[THE TASK] Give every line below again, exactly as it appears.
───── RAW DATA
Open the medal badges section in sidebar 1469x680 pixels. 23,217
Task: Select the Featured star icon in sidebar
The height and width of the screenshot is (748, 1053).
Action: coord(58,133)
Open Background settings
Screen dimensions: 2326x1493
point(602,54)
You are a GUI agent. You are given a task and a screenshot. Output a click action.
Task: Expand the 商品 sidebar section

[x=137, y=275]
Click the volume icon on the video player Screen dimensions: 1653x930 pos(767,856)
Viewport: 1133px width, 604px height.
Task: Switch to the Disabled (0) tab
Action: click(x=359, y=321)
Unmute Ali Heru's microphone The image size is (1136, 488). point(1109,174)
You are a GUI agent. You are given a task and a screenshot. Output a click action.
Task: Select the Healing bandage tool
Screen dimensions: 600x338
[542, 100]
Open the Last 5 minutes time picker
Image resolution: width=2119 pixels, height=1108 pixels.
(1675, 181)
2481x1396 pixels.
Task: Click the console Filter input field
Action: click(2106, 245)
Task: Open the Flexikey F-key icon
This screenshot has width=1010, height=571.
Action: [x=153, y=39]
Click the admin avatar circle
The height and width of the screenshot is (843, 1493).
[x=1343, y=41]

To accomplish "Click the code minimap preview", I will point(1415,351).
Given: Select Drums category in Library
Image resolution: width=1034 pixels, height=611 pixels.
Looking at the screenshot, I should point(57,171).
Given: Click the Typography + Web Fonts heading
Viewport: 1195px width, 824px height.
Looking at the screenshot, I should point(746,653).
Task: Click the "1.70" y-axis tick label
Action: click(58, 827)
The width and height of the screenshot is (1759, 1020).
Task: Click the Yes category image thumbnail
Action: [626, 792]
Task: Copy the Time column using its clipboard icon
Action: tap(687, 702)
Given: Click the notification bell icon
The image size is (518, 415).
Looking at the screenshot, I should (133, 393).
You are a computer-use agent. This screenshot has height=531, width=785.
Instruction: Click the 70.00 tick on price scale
──────────
[SOLUTION TO THIS PROBLEM]
Open the medal badges section in sidebar 1469x680 pixels. 23,217
Task: Select the Featured star icon in sidebar
The height and width of the screenshot is (748, 1053).
Action: coord(58,133)
Open Background settings
Screen dimensions: 2326x1493
point(602,54)
You are a GUI agent. You are given a task and a screenshot. Output a click action.
Task: Expand the 商品 sidebar section

[x=137, y=275]
Click the volume icon on the video player Screen dimensions: 1653x930 pos(767,856)
Viewport: 1133px width, 604px height.
Task: Switch to the Disabled (0) tab
Action: click(x=359, y=321)
Unmute Ali Heru's microphone The image size is (1136, 488). point(1109,174)
You are a GUI agent. You are given a task and a screenshot. Output a click action.
Task: Select the Healing bandage tool
Screen dimensions: 600x338
[542, 100]
Open the Last 5 minutes time picker
Image resolution: width=2119 pixels, height=1108 pixels.
(1675, 181)
2481x1396 pixels.
Task: Click the console Filter input field
Action: click(2106, 245)
Task: Open the Flexikey F-key icon
This screenshot has width=1010, height=571.
Action: [x=153, y=39]
Click the admin avatar circle
The height and width of the screenshot is (843, 1493).
[x=1343, y=41]

To accomplish "Click the code minimap preview", I will point(1415,351).
Given: Select Drums category in Library
Image resolution: width=1034 pixels, height=611 pixels.
Looking at the screenshot, I should point(57,171).
Given: Click the Typography + Web Fonts heading
Viewport: 1195px width, 824px height.
Looking at the screenshot, I should point(746,653).
Task: Click the "1.70" y-axis tick label
Action: click(58, 827)
The width and height of the screenshot is (1759, 1020).
Task: Click the Yes category image thumbnail
Action: [626, 792]
Task: Copy the Time column using its clipboard icon
Action: tap(687, 702)
Given: Click the notification bell icon
The image size is (518, 415).
Looking at the screenshot, I should (133, 393).
You are a computer-use agent. This screenshot has height=531, width=785.
Instruction: Click the 70.00 tick on price scale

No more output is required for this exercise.